たちまちに周辺に嵐が巻き起こり、一騎を簡単に巻き込む。
身構えていたものの、突然の暴風にパイロットは身を投げ出された。
「!」
『相棒!』
声を出すのも難しい風の中、必死に身をひるがえすワイバーンが見えたのを最後にパイロットの意識はなくなった。
体の半面に冷たいものが当たっている感覚がある。
その感覚に意識が戻ったパイロットは慌てて体を起こし、自身の状態を確認する。縛帯にある相棒の歯の跡と、腕に付けている安全装置が使用済みになっていることから、鞍から脱落したことは分かった。
手足を試すように動かしてみる。
「体は動く。のと…装備脱落はなし!」
ほっと息を吐くと白く立ち上った。
諸々のことがしっかり働いたおかげで、外傷は軽微な打ち身だけで済んだようだ。また、高高度を飛行しているため器物・装備落下があった日には、それも緊急事態だ。
「問題はないか「首は無事!?もげてない!?」
いつの間にか、傍らで心配そうに見守っていたワイバーンの声掛けに
食い気味に近寄るパイロット。背伸びをしてぺったぺたとワイバーンの首元へ触れて確認する。
「…元気そうだな。」
溜息一つ返される。
「第一、ヒトを一人持った程度では何ともないぞ。」
「ほんとに?私重いよ?」
「体躯が大きいというのは同族では、だろう…心配のしすぎだ。」
「そ、そか。…助けてくれてありがとね。ところで…」
眉を八の字にしながら、周囲を見回す。
ずいぶんとさびれた、古めかしい建物の廃墟が背にあり、高台地形。足元から見える先まで簡単に溶けそうにない雪原が広がっている。山の稜線にわずかに見覚えがある気がしたが、散々飛び回っている自国領空と比べ、あまりにも人気がない風景が広がっている。不安げな顔のまま相棒を見上げる。

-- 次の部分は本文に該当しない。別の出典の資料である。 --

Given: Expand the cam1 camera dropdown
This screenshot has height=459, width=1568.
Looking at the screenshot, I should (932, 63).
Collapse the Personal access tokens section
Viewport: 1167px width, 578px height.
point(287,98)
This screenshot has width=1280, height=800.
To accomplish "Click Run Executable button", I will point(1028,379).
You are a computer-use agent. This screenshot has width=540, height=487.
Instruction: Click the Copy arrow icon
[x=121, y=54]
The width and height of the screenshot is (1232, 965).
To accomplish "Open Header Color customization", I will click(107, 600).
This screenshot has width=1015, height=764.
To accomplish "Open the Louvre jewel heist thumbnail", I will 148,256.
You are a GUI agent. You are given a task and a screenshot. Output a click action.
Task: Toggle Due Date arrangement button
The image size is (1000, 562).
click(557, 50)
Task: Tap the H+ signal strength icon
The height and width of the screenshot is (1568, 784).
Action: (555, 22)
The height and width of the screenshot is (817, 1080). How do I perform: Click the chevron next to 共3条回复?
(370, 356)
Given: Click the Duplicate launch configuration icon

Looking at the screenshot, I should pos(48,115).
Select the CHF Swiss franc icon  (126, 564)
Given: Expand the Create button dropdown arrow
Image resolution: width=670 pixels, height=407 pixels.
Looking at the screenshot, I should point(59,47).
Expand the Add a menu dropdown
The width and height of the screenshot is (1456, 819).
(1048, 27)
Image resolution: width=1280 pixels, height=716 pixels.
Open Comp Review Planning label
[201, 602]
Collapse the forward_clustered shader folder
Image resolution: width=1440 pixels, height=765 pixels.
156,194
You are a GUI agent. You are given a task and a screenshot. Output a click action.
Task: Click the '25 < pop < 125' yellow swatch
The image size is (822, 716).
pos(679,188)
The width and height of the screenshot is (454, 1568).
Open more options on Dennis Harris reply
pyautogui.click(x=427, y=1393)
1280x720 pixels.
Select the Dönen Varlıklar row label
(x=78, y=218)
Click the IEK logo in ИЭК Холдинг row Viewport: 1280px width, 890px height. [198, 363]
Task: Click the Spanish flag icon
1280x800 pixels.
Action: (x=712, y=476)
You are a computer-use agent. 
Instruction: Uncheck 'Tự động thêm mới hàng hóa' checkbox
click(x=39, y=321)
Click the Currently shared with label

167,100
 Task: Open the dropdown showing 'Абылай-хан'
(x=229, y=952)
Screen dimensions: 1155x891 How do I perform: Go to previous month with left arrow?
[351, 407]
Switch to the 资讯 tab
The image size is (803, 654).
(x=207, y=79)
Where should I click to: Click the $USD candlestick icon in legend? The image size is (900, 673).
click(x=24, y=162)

「『空に何もない』なんて、どこの田舎かなここ…地形はなんとなく、イシュガルドっぽいけど。こんなところ無いよね?」
「……。」
耳を傾けつつもワイバーンは景色を見たまま考え込んでいるらしい。
「しかし……いや馬鹿々々しいが、この風景ならあり得るな…。」
「な、なにが?」
ぽつりとつぶやいたかと思えば、何かを決意したかのように頷くと
パイロットに向き直った。
「…当初計画通り、ドラゴンヘッドへ行くぞ。」
「え?!」
「現状に仮説は立てたが、確認をしたい。それができたら説明をする。」
「わ、分かった。」
荷を整え、こんな異常事態でなければ気持ちよく飛べただろう
快晴に向かって一騎は飛び立つ。
その様子を廃墟ーーかつては樵達の集落として知られた、ヘムロックと呼ばれていた家々だけが見送った。
あとがき兼すぺしゃるさんくすの話
フライトシムで航空機が様々な緊急事態に陥ったらどうなるかというゆっくり動画シリーズをつべで拝見していて。『技術発展と平和の維持、人口と産業の増加と、そうなるまでに課題はおおいけど、エオルゼアが何百年か発展してったら、バードストライクならぬ幼ドラゴンによるドラゴンストライクが社会問題になったりするのかな…』とニッチネタをたいっつーで投稿
→相互たいーつの龍野さんとやり取りしてたら『ドラゴン語ゆっくり音声』とか『ゆっく竜詩』というパワーワードが生まれた故に書きました。
龍野さん、その節は大変ありがとうございました。
つまり冒頭の信号機が書きたくて書いたので捏ねた文章でした。
音声は『ゆっくり』想像してみてね!
おまけ
続きはないくらいの妄想こねこねだったのですが書いててこうかなーという感じの流れは思いついたので、ダイジェストメモをば…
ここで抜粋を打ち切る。